[Recorded information]
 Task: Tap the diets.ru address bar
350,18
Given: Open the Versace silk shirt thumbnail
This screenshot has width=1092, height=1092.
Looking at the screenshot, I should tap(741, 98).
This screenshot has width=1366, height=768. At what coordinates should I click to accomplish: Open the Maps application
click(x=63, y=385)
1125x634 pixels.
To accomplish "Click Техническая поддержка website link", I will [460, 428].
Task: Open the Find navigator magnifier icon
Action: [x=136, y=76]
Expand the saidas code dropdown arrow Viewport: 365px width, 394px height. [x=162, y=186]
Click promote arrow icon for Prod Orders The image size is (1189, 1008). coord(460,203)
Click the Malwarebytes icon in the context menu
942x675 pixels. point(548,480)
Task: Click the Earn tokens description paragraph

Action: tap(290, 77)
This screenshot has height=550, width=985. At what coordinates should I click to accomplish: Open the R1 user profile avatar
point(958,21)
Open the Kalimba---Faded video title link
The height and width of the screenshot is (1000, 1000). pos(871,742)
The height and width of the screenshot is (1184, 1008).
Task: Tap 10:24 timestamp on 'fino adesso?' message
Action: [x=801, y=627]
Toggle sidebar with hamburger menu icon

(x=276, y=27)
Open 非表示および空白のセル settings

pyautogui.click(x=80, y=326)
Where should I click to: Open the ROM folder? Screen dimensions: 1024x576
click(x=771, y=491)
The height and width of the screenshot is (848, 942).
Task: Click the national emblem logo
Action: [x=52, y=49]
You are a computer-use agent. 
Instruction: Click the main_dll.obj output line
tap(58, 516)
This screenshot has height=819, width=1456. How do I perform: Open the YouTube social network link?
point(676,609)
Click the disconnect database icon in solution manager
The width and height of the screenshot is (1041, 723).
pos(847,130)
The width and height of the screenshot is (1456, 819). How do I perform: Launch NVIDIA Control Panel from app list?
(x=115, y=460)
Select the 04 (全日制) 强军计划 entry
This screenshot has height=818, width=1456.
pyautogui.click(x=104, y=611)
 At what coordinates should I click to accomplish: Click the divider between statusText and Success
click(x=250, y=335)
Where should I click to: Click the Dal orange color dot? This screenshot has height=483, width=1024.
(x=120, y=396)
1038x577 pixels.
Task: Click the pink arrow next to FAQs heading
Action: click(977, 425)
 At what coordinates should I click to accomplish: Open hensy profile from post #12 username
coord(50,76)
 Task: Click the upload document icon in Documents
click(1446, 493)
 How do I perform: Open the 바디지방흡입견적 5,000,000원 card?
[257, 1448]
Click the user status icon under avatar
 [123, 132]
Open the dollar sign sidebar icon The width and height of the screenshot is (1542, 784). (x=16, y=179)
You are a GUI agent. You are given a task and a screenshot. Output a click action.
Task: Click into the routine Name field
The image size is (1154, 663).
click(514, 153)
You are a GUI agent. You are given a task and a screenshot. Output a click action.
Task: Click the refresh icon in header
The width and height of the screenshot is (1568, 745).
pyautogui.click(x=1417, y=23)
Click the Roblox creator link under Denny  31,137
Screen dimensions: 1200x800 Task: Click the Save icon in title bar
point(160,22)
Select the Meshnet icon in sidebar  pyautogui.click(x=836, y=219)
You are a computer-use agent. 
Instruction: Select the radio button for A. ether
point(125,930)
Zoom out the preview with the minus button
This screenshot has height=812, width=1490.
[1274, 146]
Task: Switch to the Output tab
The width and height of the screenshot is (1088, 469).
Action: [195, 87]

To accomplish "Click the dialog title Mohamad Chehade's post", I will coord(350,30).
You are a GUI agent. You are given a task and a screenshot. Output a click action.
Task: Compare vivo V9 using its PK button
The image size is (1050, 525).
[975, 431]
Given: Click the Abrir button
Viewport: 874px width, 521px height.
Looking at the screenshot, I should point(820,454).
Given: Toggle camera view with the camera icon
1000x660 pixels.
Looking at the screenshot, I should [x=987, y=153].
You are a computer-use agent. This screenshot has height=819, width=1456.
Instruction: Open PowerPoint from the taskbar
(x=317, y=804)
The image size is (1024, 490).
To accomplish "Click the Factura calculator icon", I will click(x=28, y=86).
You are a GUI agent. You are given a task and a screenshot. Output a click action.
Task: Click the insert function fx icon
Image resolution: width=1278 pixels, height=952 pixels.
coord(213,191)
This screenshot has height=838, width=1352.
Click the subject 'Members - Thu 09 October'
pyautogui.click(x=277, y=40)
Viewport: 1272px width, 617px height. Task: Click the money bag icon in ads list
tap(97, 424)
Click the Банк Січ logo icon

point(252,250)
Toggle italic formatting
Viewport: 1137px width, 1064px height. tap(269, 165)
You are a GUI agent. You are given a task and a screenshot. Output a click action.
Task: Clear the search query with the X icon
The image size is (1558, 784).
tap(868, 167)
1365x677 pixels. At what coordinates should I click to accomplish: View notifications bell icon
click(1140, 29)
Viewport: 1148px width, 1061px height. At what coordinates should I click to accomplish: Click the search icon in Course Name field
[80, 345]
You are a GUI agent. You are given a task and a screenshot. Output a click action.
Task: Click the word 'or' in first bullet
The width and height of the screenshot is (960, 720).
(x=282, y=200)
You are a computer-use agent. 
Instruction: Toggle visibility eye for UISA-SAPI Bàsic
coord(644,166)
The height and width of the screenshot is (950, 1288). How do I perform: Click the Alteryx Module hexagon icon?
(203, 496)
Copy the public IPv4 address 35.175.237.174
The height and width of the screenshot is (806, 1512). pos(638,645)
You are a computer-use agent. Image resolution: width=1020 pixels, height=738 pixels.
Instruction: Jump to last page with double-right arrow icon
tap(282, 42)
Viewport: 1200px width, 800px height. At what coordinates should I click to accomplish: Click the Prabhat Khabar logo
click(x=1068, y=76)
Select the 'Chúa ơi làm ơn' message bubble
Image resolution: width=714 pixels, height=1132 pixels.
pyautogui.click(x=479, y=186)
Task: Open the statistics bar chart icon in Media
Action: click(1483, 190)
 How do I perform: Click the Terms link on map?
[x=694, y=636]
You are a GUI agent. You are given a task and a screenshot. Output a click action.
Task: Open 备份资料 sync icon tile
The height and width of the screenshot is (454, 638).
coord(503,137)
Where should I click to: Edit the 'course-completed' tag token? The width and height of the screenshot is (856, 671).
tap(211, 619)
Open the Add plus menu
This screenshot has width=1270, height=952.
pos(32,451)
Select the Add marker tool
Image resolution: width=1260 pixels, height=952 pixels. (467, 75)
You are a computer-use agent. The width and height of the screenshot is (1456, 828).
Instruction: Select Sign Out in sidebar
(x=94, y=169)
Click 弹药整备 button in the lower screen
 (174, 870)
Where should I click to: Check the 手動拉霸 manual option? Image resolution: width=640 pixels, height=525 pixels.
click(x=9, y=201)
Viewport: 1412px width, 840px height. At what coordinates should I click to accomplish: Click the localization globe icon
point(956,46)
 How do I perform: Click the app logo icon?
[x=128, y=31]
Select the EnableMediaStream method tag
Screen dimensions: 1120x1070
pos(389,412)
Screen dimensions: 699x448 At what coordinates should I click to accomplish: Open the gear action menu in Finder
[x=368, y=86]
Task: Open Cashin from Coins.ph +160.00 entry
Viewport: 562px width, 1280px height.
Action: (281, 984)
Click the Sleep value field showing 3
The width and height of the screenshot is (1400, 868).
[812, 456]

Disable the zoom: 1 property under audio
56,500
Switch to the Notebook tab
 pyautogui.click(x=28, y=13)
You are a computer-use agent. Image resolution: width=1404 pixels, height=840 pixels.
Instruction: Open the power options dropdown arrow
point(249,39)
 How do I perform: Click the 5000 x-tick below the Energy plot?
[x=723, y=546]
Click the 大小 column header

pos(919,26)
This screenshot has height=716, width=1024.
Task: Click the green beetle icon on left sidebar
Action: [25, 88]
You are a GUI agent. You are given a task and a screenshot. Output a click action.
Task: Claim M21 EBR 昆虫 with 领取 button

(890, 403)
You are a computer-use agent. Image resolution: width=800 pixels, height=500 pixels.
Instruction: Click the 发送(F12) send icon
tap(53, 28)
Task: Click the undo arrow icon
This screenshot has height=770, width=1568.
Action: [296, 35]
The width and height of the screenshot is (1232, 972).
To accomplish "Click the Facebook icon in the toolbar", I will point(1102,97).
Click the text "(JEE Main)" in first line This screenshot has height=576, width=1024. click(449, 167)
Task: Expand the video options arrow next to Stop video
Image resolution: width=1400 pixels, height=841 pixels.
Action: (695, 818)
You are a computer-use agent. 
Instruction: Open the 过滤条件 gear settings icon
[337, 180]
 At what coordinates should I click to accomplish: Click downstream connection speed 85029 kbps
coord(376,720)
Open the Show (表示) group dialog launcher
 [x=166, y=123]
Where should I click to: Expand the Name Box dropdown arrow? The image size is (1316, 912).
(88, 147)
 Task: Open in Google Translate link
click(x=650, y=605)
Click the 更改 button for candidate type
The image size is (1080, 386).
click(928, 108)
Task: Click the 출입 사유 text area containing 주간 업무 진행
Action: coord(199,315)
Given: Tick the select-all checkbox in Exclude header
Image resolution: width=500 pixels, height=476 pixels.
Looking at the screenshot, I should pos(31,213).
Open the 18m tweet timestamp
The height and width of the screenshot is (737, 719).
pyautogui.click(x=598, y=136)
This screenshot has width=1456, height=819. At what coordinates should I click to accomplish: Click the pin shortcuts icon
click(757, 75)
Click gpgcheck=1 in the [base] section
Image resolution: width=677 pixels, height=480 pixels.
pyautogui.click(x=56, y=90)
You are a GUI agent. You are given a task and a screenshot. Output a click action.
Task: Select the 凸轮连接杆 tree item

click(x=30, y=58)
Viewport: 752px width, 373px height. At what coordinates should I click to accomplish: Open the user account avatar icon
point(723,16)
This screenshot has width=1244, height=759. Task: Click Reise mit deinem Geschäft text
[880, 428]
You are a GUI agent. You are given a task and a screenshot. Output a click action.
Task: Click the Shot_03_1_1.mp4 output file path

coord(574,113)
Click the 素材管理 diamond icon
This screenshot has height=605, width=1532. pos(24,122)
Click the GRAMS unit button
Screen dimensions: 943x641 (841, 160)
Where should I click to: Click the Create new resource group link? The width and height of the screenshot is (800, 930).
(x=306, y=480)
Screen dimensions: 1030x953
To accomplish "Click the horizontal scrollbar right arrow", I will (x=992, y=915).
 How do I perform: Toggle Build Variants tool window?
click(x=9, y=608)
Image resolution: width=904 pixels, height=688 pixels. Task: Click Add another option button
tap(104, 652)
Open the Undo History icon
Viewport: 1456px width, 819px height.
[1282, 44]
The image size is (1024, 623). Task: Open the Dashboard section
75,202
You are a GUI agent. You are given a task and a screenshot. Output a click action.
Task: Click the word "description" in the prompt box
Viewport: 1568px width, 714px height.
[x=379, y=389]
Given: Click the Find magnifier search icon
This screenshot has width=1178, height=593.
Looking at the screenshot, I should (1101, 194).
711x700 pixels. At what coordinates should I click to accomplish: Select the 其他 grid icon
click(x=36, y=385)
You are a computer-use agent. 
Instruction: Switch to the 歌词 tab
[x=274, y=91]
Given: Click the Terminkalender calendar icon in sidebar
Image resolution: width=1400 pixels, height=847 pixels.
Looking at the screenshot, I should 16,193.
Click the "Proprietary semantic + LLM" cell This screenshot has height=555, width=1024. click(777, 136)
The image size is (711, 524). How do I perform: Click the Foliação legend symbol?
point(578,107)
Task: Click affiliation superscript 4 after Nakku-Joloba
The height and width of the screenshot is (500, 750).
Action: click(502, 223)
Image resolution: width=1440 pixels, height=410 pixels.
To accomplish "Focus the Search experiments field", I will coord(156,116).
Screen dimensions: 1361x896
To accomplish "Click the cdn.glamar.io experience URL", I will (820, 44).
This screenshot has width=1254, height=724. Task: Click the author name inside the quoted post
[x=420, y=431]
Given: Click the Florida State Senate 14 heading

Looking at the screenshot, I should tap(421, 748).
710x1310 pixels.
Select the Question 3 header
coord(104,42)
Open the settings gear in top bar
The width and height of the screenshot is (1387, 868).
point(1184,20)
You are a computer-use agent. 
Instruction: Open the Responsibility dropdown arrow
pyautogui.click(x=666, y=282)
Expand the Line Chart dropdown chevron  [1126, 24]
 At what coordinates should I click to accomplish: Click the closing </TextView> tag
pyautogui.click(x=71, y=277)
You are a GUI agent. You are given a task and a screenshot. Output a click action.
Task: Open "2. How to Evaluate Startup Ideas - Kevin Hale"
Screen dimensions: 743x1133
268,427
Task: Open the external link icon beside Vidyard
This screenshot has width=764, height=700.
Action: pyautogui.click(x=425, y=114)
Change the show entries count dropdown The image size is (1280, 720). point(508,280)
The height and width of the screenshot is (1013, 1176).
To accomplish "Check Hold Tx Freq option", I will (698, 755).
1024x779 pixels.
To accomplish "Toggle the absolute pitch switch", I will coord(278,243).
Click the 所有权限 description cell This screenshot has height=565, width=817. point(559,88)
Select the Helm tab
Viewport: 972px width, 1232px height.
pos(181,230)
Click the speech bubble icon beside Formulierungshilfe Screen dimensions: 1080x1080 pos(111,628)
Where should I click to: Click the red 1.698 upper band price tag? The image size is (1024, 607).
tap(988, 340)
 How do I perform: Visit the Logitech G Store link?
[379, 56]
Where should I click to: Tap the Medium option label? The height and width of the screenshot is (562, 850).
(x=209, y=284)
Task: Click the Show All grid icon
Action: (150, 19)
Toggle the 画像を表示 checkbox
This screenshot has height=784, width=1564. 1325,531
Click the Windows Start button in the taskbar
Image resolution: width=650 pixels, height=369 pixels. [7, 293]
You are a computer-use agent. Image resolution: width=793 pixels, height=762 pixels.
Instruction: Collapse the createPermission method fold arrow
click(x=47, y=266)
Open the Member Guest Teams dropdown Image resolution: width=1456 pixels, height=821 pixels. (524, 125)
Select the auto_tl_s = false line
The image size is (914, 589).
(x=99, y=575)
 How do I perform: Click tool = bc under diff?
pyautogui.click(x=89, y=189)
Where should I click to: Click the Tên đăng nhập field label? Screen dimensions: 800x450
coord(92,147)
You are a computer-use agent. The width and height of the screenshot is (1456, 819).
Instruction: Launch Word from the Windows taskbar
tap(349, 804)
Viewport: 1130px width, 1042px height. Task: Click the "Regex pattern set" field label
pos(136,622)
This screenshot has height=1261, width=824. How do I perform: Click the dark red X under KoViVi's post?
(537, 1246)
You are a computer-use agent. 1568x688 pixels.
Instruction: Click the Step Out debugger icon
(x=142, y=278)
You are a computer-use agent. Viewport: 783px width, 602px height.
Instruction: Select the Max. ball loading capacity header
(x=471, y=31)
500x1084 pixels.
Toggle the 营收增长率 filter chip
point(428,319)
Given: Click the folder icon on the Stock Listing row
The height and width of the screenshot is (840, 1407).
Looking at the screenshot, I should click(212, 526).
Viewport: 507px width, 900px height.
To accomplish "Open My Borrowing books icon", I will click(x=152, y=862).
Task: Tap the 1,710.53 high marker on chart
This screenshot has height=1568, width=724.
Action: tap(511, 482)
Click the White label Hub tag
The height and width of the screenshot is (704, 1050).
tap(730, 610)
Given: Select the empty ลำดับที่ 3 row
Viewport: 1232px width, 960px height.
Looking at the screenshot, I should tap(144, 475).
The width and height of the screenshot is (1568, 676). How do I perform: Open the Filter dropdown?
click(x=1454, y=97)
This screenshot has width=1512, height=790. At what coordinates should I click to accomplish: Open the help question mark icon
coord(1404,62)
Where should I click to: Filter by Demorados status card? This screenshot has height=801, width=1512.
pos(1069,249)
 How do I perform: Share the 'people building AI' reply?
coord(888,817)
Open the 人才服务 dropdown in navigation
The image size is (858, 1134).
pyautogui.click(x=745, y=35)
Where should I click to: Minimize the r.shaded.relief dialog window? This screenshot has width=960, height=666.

[Stated task] Copy out the lines starting at the one that contains "Disable the zoom: 1 property under audio" and ending at the one that contains "Action: [296, 35]", renaming "Notebook" to "Notes" and leaving everything else unchanged.

[Task output]
Disable the zoom: 1 property under audio
56,500
Switch to the Notes tab
 pyautogui.click(x=28, y=13)
You are a computer-use agent. Image resolution: width=1404 pixels, height=840 pixels.
Instruction: Open the power options dropdown arrow
point(249,39)
 How do I perform: Click the 5000 x-tick below the Energy plot?
[x=723, y=546]
Click the 大小 column header

pos(919,26)
This screenshot has height=716, width=1024.
Task: Click the green beetle icon on left sidebar
Action: [25, 88]
You are a GUI agent. You are given a task and a screenshot. Output a click action.
Task: Claim M21 EBR 昆虫 with 领取 button

(890, 403)
You are a computer-use agent. Image resolution: width=800 pixels, height=500 pixels.
Instruction: Click the 发送(F12) send icon
tap(53, 28)
Task: Click the undo arrow icon
This screenshot has height=770, width=1568.
Action: [296, 35]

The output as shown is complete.